At a closed-door meeting with American CEOs in September, China’s Foreign Minister Wang Yi vented. “Vice Premier Liu He and Secretary Mnuchin had very detailed discussions down to which products and how much of each,” Wang told some ten senior executives from Cheniere Energy, Xcel Energy, and other companies. “There was no problem with importing $100 billion or more in additional U.S. goods,” he said. “Unfortunately, after they brought this agreement back to the United States, it was tossed. It disappeared.”
Mnuchin did manage to keep the relationship from unraveling further. His Treasury Department never produced the restrictions on Chinese investment that Trump threatened on May 29.
As the June 30 deadline approached, administration officials met privately in the White House Situation Room to consider alternatives. Mnuchin and other Treasury officials argued that the restrictions faced legal land mines. How would the government know which investments are Chinese, unless you consider them all? What authority did the administration have to examine every investment? Even if the government could find such authority, lengthy reviews could gum up the financial system.
“There’s not a way to design a system without a series of loopholes that are easy to exploit, or where well-intentioned investment that intends to seek out profits isn’t allowed in the United States,” said an official involved in the decision.
The administration had been considering using the extraordinary powers granted to the president under the International Emergency Economic Powers Act (IEEPA). If Trump declared a national emergency, he could block transactions and freeze assets. But IEEPA is used mainly to block assets of terrorist groups, and lumping Beijing in with ISIS would have been a slap in the face for China. Treasury was in charge of administering such sanctions and Mnuchin broadly opposed using the power for reasons outside of national security. Trump backed him on this.
Others, including Navarro, thought the Treasury was inventing excuses to block an initiative it opposed. This time the president rebuffed the hard-liners. Despite his constant resort to threats and tariffs, he wanted foreigners to invest in the United States. As a businessman, he had relied on overseas buyers for his real estate deals.
Rather than block Chinese investments, he directed the administration to endorse a bill making its way through Congress that toughened national security reviews of foreign investment in the United States. The bill had narrower restrictions than the White House had initially envisioned for China. “The president’s view has never been that we should cut off investment from China,” says Mnuchin in an interview.3
* * *
With the failure of the purchasing initiative, the White House’s National Economic Council started a quixotic effort to get the president to focus less on the trade deficit and more on the structural issues at the heart of the Section 301 report. It was a long shot. From the start, senior economic officials like Trump’s first NEC director, Gary Cohn, had tried to convince Trump that a trade surplus or deficit—especially with one country—wasn’t a measure of economic success. Neither economic growth nor job production depended on whether exports outpaced imports. The trade deficit fell by about half during the 2009 recession, for instance, because American consumers had less money to spend on imports.

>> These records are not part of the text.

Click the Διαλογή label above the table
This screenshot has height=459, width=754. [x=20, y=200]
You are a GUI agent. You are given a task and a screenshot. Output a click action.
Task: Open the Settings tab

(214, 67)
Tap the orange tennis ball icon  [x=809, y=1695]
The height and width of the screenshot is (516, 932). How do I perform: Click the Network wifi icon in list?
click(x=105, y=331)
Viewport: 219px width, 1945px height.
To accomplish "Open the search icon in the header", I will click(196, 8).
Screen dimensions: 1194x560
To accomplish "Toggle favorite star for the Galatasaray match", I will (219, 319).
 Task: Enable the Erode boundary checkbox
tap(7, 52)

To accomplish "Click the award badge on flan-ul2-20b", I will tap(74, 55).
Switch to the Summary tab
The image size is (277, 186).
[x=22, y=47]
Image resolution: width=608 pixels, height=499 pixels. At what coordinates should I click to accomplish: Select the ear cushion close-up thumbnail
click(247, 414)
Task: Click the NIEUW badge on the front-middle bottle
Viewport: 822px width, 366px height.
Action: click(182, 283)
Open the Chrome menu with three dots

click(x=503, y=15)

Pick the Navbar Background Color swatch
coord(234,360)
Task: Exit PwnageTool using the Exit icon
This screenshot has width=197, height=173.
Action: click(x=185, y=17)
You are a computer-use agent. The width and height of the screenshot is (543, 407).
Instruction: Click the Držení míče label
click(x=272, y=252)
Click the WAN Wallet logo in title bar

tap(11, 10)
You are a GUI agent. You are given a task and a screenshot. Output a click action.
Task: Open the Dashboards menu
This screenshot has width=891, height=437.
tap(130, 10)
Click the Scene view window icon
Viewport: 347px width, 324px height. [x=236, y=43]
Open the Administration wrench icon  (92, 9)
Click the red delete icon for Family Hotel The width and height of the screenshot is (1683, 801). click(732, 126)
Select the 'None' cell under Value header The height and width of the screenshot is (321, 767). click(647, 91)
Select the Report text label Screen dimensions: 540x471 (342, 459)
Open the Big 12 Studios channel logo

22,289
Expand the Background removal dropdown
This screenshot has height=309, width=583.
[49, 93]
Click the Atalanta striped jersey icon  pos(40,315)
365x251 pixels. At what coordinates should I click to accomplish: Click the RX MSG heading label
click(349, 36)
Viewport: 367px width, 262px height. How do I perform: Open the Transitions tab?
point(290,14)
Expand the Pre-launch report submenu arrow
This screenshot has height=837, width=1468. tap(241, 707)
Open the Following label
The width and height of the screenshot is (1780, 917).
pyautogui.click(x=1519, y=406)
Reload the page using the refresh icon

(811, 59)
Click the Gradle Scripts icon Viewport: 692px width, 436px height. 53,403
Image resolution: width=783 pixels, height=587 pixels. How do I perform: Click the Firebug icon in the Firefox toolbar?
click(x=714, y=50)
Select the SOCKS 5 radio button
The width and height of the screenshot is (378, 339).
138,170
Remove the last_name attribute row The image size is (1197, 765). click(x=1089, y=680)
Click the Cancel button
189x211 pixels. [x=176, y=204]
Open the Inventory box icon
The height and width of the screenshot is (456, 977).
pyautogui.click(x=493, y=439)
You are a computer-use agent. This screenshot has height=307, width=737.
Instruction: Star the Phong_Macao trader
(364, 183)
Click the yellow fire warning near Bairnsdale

The White House arguments got heated, with Cohn and Navarro trading insults. The U.S. economy would be far better off if the goods the United States imported were made in America instead, Navarro argued. When others made complicated arguments that linked budget deficits and trade deficits, Navarro dismissed them as “the same old globalist bullshit.”
In early 2018, conservative economist Stephen Moore, who had advised Trump during the campaign, and Arthur Laffer, one of President Reagan’s favorite economists, prepared a series of charts showing that “economic prosperity in America has been strongly and positively correlated with trade deficits, not trade surpluses,” says Moore. The data stretched back to colonial times and showed how the trade deficit declined during the Great Depression. Their longtime friend, NEC Director Larry Kudlow, got them a session with the president to present the evidence. Trump listened, “but I don’t think we persuaded him,” says Moore. The septuagenarian president was hardly ready to rethink arguments he had made for decades.
In the summer, Kudlow held a series of lunches. This time he tried to recast the issue. Focusing on the trade deficit was less effective than concentrating on the Section 301 complaints. The deficit focus was bound to upset allies the United States could use in its battle with Beijing, Kudlow argued. They would worry that China would increase U.S. imports by reducing their sales. Concentrating on structural issues like subsidies and forced technology transfer could unite allies, who had similar complaints against China. Convincing China to reduce tariffs and other barriers was also a winner because it would encourage China to boost imports long-term, not just as a short-term fix to get the United States off its back. He urged CEOs who met with the president to make similar points.
The effort worked for a while. During the summer of 2018, there was a noticeable drop in how often Trump used the trade deficit to justify his trade war. Trump tweeted fifteen times between March 2 and June 10, 2018, about the importance of the trade deficit. He tweeted about it just three times the rest of the year, though he never dropped the concept entirely.
Other administration officials made a similar shift, including Mnuchin, who was ever-sensitive to changes in Trump world. Although Mnuchin had pressed Beijing to buy more farm produce to shrink the trade deficit, he had a different message in an August 28 appearance on CNBC. “As the president said, it’s not just about buying more soybeans,” Mnuchin said. “This is about structural changes that create fair market access.”
But Trump never fully accepted his advisers’ arguments. Clete Willems, the White House trade adviser, says he began to understand why the president focused so much on deficits when he accompanied him on a trip to London. There the president complained to British Prime Minister Theresa May about Germany backing the Nord Stream 2 natural gas pipeline between Russia and Germany because it transferred wealth to Moscow. “It’s like the trade deficit with China,” Trump told May. “We give them money, which makes them stronger.”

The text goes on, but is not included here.